## [WHAT YOU SHOULD DO]
If a line in the data below contains "height", copy it.
** Opening RECORDS TO USE block **
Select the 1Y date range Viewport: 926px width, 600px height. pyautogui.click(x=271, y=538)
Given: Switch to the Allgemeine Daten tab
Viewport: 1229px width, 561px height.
** Closing RECORDS TO USE block **
** Opening RECORDS TO USE block **
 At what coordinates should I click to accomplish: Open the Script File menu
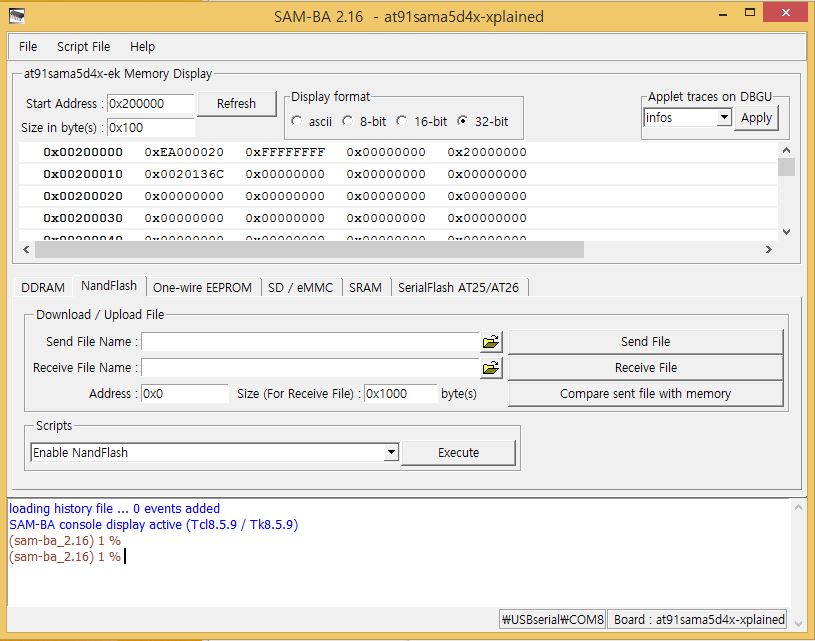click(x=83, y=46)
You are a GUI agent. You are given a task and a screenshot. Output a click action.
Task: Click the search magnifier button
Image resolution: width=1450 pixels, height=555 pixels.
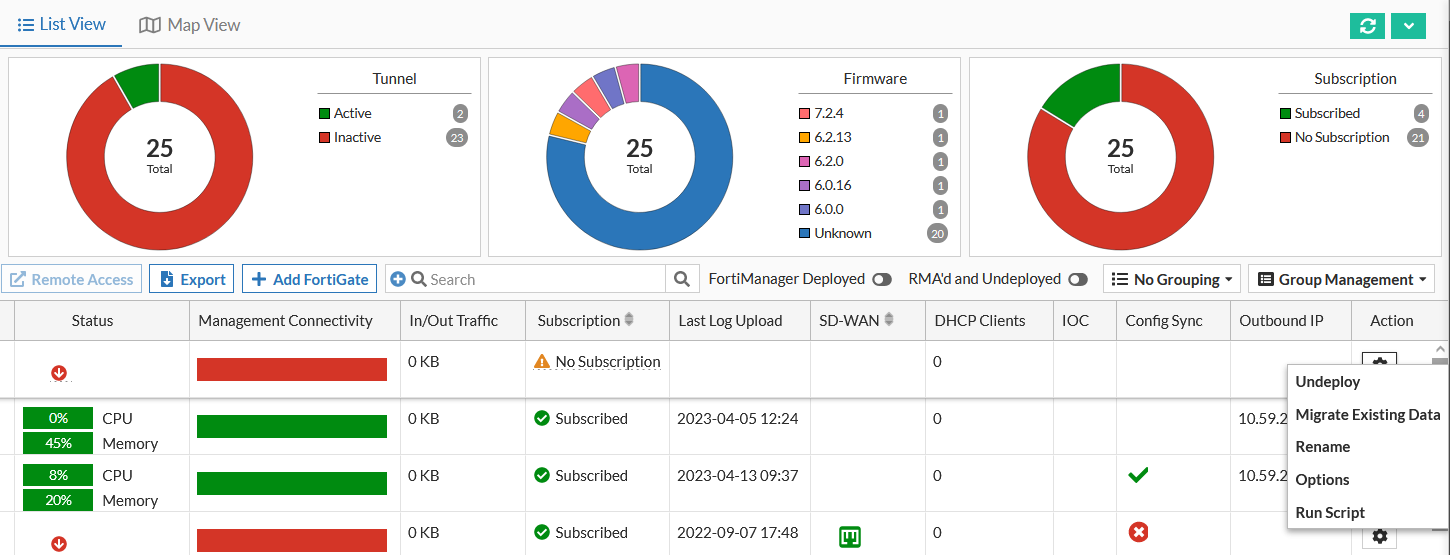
** Closing RECORDS TO USE block **
## [THE COMPLETED TASK]
Select the 1Y date range Viewport: 926px width, 600px height. pyautogui.click(x=271, y=538)
Viewport: 1229px width, 561px height.
Image resolution: width=1450 pixels, height=555 pixels.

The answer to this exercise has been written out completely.